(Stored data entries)

+++

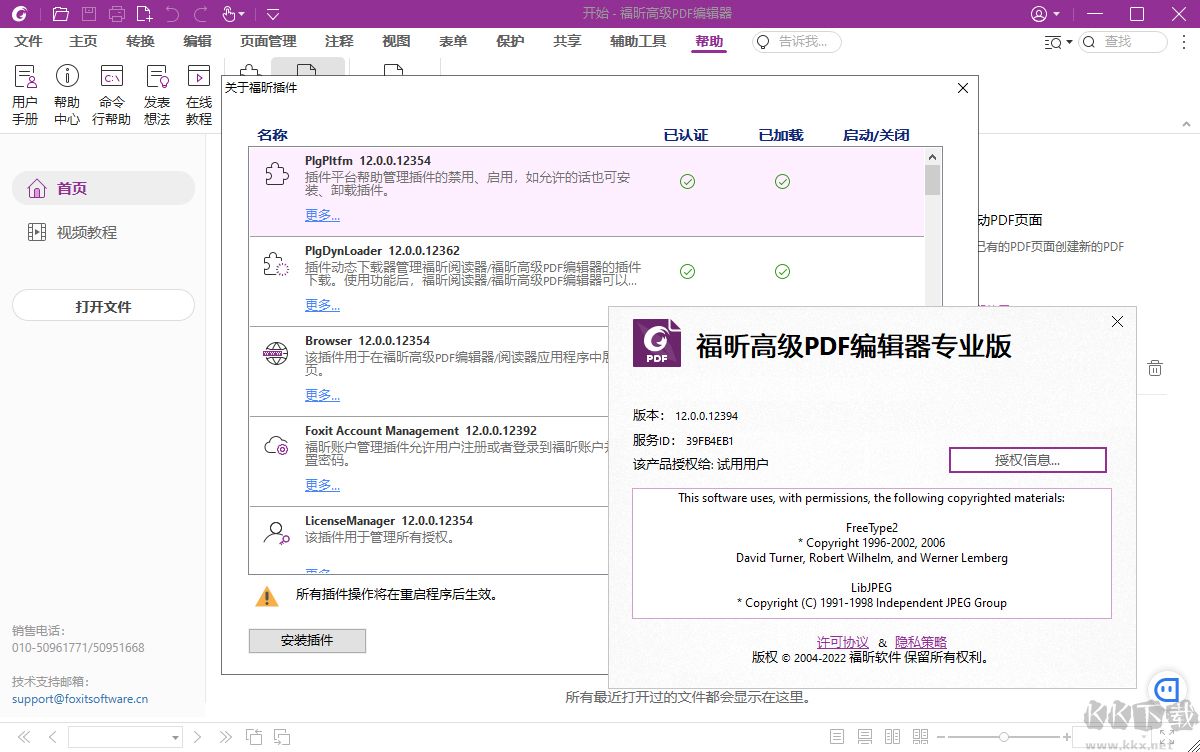Viewport: 1200px width, 752px height.
Task: Open the 视图 ribbon tab
Action: click(395, 41)
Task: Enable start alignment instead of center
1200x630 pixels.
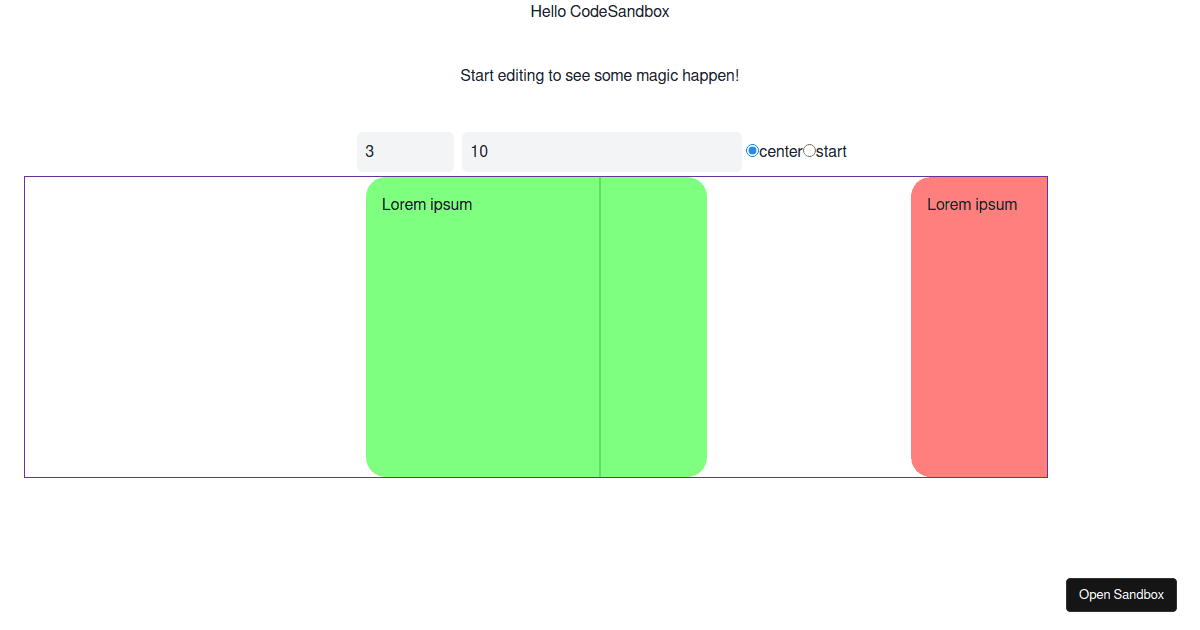Action: tap(810, 150)
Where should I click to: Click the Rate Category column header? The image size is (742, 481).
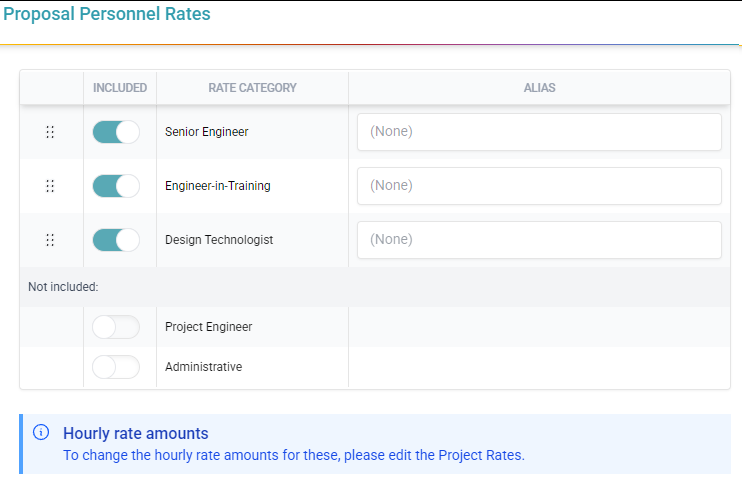252,88
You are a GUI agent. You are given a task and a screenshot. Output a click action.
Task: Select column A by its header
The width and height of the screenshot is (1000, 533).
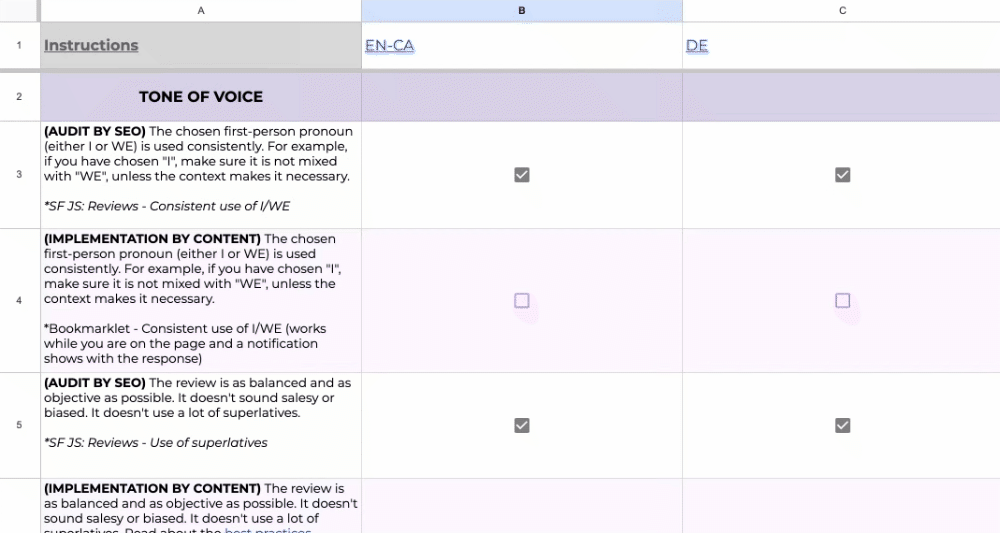click(201, 10)
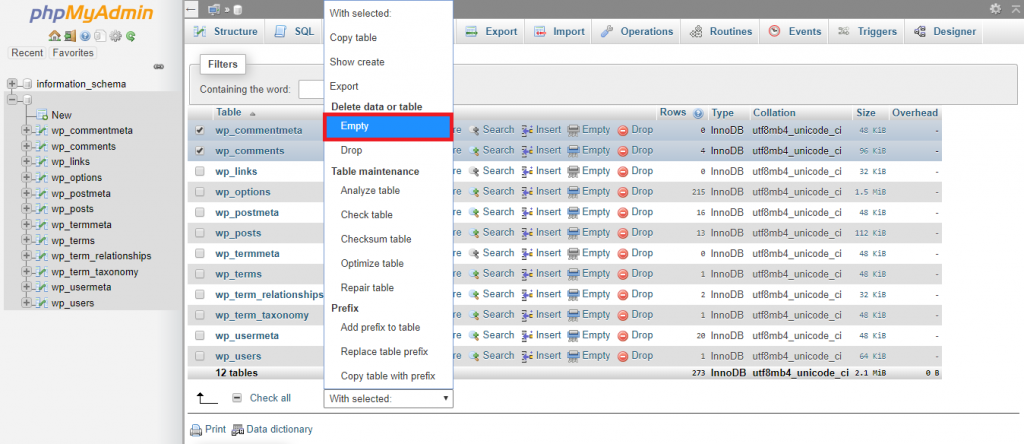Click the Rows help question-mark icon
This screenshot has height=444, width=1024.
[698, 113]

+++

Repeat the data word for word, from the line that contains "Task: Enable start" through the end of the data, with both ends included. Leave out the pictures.

Task: Enable start alignment instead of center
1200x630 pixels.
Action: tap(810, 150)
Where should I click to: Click the Rate Category column header? The image size is (742, 481).
252,88
You are a GUI agent. You are given a task and a screenshot. Output a click action.
Task: Select column A by its header
The width and height of the screenshot is (1000, 533).
click(201, 10)
Click the Rows help question-mark icon
This screenshot has height=444, width=1024.
[698, 113]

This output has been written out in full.